# find: WARNING: Hard link count is wrong for /proc

## nephros

Hi.

Today I encountered an error message the likes of which I have never seen before.

```
[scourge]~ # find / -user <username>

find: WARNING: Hard link count is wrong for /proc: this may be a bug in your filesystem driver.  Automatically turning on find's -noleaf option.  Earlier results may have failed to include directories that should have been searched.

find: /proc/4310/task/4310/fd/4: No such file or directory

find: /proc/4310/fd/4: No such file or directory
```

I understand that this is most likely harmless, /proc being a very special filesystem, but I am still curious what happens here. My theory is that the process with PID 4310 exited (or at least closed fd 4) while find was traversing /proc/4310, causing the kernel to remove that directory, which confused find.

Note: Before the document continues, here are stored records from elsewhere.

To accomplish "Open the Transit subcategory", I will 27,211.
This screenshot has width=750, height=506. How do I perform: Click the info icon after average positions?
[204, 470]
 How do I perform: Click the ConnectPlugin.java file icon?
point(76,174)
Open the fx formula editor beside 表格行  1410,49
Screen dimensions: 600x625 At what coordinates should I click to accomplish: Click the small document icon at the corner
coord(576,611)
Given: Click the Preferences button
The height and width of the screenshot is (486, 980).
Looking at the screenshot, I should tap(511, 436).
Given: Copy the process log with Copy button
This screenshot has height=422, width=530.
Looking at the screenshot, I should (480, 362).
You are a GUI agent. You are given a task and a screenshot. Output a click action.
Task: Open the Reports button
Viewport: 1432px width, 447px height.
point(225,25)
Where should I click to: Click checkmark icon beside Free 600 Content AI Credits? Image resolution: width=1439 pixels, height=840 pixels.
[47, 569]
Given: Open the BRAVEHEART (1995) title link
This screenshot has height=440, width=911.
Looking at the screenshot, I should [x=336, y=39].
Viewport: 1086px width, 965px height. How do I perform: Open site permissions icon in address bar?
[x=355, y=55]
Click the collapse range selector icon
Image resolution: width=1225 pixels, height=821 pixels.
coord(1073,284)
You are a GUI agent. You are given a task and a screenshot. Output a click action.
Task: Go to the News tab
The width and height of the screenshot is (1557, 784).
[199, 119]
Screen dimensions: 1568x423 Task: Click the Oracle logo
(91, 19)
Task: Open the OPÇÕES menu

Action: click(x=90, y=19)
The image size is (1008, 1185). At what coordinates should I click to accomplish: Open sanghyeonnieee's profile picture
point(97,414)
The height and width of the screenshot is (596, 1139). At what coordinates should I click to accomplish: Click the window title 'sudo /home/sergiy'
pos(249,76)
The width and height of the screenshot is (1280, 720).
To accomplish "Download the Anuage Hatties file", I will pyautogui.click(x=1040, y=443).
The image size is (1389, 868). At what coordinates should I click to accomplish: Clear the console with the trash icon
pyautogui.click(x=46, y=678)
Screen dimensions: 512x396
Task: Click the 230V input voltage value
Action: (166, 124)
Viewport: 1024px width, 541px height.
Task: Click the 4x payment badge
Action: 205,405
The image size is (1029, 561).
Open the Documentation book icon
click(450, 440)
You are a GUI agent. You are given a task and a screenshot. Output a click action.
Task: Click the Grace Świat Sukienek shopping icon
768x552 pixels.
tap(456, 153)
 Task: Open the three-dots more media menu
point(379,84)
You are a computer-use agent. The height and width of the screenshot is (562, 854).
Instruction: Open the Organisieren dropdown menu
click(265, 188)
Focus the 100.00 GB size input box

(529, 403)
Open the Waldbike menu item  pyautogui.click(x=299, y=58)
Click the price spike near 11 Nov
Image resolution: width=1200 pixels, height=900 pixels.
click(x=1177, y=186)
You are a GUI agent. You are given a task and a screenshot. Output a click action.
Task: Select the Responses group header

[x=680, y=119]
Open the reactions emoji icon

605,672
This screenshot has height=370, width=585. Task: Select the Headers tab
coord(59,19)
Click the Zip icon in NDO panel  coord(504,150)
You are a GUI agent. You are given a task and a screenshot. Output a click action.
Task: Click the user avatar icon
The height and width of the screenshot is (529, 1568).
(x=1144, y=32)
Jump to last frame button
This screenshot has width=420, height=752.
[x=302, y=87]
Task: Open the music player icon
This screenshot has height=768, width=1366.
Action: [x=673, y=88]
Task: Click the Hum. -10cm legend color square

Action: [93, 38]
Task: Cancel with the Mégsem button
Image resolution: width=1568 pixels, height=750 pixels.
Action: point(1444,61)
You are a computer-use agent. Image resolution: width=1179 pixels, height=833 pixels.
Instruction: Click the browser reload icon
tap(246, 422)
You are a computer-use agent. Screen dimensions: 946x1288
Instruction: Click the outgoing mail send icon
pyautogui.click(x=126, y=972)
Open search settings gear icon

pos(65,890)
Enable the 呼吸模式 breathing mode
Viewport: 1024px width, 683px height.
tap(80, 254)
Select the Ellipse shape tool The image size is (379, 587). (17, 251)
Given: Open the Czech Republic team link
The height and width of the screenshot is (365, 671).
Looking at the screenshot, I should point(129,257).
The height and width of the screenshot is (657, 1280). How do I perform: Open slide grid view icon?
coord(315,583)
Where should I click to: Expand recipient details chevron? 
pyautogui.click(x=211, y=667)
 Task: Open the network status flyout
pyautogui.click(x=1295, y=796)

I read the man page entry on -noleaf but it just added to the confusion.

Can anyone shed a light on this?

----------

## cfd

I just got this one for the first time tonight as well.

I recently rebooted.

I get it repeatedly while searching / (root)

I don't get the last two specific 'find' errors, Just:

```
find: WARNING: Hard link count is wrong for /proc: this may be a bug in your filesystem driver.  Automatically turning on find's -noleaf option.  Earlier results may have failed to include directories that should have been searched.
```

----------

## anfpunk

Same thing here with 2.6.11-hardened-r1 on ext3.

I am only getting the first part as well.  Not the no file errors.

----------

## Sandman.173rd.

Encountering same problem on ext3 FS with kernel 2.6.10 aswell as 2.6.11.3 (I tried a newer version in the hope of resolving this issue)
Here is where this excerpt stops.